SHORT EXERCISE: Rewrite the records below, changing every "GUI agent" to "interface agent" and leaving everything else unchanged.

GIVEN RECORDS:
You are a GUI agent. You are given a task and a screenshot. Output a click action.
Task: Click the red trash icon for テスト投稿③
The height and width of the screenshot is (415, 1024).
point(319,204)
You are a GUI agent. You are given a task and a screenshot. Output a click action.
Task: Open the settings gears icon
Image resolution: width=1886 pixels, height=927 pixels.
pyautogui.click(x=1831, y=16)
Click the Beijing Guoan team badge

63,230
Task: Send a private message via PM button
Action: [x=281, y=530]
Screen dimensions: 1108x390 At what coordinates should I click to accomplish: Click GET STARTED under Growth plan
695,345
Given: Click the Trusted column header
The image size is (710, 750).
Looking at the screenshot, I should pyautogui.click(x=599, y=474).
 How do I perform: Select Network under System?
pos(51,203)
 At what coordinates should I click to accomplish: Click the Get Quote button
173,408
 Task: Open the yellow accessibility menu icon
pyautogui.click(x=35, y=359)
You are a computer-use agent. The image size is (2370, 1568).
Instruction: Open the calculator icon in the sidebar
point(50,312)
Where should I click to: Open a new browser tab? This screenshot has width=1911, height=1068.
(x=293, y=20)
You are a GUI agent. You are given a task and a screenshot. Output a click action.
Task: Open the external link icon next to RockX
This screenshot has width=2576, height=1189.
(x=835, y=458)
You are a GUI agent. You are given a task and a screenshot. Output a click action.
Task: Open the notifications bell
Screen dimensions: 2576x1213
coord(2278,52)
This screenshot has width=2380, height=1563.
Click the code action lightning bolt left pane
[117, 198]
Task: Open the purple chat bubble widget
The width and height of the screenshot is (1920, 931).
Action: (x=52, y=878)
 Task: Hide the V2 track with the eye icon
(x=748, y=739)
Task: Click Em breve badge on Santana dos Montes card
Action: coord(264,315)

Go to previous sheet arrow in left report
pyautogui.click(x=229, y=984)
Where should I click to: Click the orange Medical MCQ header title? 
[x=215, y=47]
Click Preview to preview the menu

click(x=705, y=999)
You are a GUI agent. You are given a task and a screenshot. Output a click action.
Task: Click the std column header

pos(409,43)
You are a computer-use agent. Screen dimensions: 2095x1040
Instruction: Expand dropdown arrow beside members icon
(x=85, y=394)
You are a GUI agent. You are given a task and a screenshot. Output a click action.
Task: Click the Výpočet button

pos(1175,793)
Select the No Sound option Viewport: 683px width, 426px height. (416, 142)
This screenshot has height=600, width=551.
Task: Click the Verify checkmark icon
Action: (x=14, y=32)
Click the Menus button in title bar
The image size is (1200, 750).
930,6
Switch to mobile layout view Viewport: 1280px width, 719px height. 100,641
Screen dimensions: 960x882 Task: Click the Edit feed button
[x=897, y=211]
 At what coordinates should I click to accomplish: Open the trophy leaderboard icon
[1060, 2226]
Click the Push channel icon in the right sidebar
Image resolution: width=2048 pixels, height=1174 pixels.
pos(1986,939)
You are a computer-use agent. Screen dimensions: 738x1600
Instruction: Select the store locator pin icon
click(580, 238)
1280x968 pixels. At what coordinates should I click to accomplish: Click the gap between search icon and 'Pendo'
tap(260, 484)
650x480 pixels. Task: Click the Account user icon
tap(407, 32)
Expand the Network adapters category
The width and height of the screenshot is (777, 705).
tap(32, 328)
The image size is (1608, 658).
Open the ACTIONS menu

RIGHT ANSWER:
You are a interface agent. You are given a task and a screenshot. Output a click action.
Task: Click the red trash icon for テスト投稿③
The height and width of the screenshot is (415, 1024).
point(319,204)
You are a interface agent. You are given a task and a screenshot. Output a click action.
Task: Open the settings gears icon
Image resolution: width=1886 pixels, height=927 pixels.
pyautogui.click(x=1831, y=16)
Click the Beijing Guoan team badge

63,230
Task: Send a private message via PM button
Action: [x=281, y=530]
Screen dimensions: 1108x390 At what coordinates should I click to accomplish: Click GET STARTED under Growth plan
695,345
Given: Click the Trusted column header
The image size is (710, 750).
Looking at the screenshot, I should pyautogui.click(x=599, y=474).
 How do I perform: Select Network under System?
pos(51,203)
 At what coordinates should I click to accomplish: Click the Get Quote button
173,408
 Task: Open the yellow accessibility menu icon
pyautogui.click(x=35, y=359)
You are a computer-use agent. The image size is (2370, 1568).
Instruction: Open the calculator icon in the sidebar
point(50,312)
Where should I click to: Open a new browser tab? This screenshot has width=1911, height=1068.
(x=293, y=20)
You are a interface agent. You are given a task and a screenshot. Output a click action.
Task: Open the external link icon next to RockX
This screenshot has width=2576, height=1189.
(x=835, y=458)
You are a interface agent. You are given a task and a screenshot. Output a click action.
Task: Open the notifications bell
Screen dimensions: 2576x1213
coord(2278,52)
This screenshot has width=2380, height=1563.
Click the code action lightning bolt left pane
[117, 198]
Task: Open the purple chat bubble widget
The width and height of the screenshot is (1920, 931).
Action: (x=52, y=878)
 Task: Hide the V2 track with the eye icon
(x=748, y=739)
Task: Click Em breve badge on Santana dos Montes card
Action: coord(264,315)

Go to previous sheet arrow in left report
pyautogui.click(x=229, y=984)
Where should I click to: Click the orange Medical MCQ header title? 
[x=215, y=47]
Click Preview to preview the menu

click(x=705, y=999)
You are a interface agent. You are given a task and a screenshot. Output a click action.
Task: Click the std column header

pos(409,43)
You are a computer-use agent. Screen dimensions: 2095x1040
Instruction: Expand dropdown arrow beside members icon
(x=85, y=394)
You are a interface agent. You are given a task and a screenshot. Output a click action.
Task: Click the Výpočet button

pos(1175,793)
Select the No Sound option Viewport: 683px width, 426px height. (416, 142)
This screenshot has height=600, width=551.
Task: Click the Verify checkmark icon
Action: (x=14, y=32)
Click the Menus button in title bar
The image size is (1200, 750).
930,6
Switch to mobile layout view Viewport: 1280px width, 719px height. 100,641
Screen dimensions: 960x882 Task: Click the Edit feed button
[x=897, y=211]
 At what coordinates should I click to accomplish: Open the trophy leaderboard icon
[1060, 2226]
Click the Push channel icon in the right sidebar
Image resolution: width=2048 pixels, height=1174 pixels.
pos(1986,939)
You are a computer-use agent. Screen dimensions: 738x1600
Instruction: Select the store locator pin icon
click(580, 238)
1280x968 pixels. At what coordinates should I click to accomplish: Click the gap between search icon and 'Pendo'
tap(260, 484)
650x480 pixels. Task: Click the Account user icon
tap(407, 32)
Expand the Network adapters category
The width and height of the screenshot is (777, 705).
tap(32, 328)
The image size is (1608, 658).
Open the ACTIONS menu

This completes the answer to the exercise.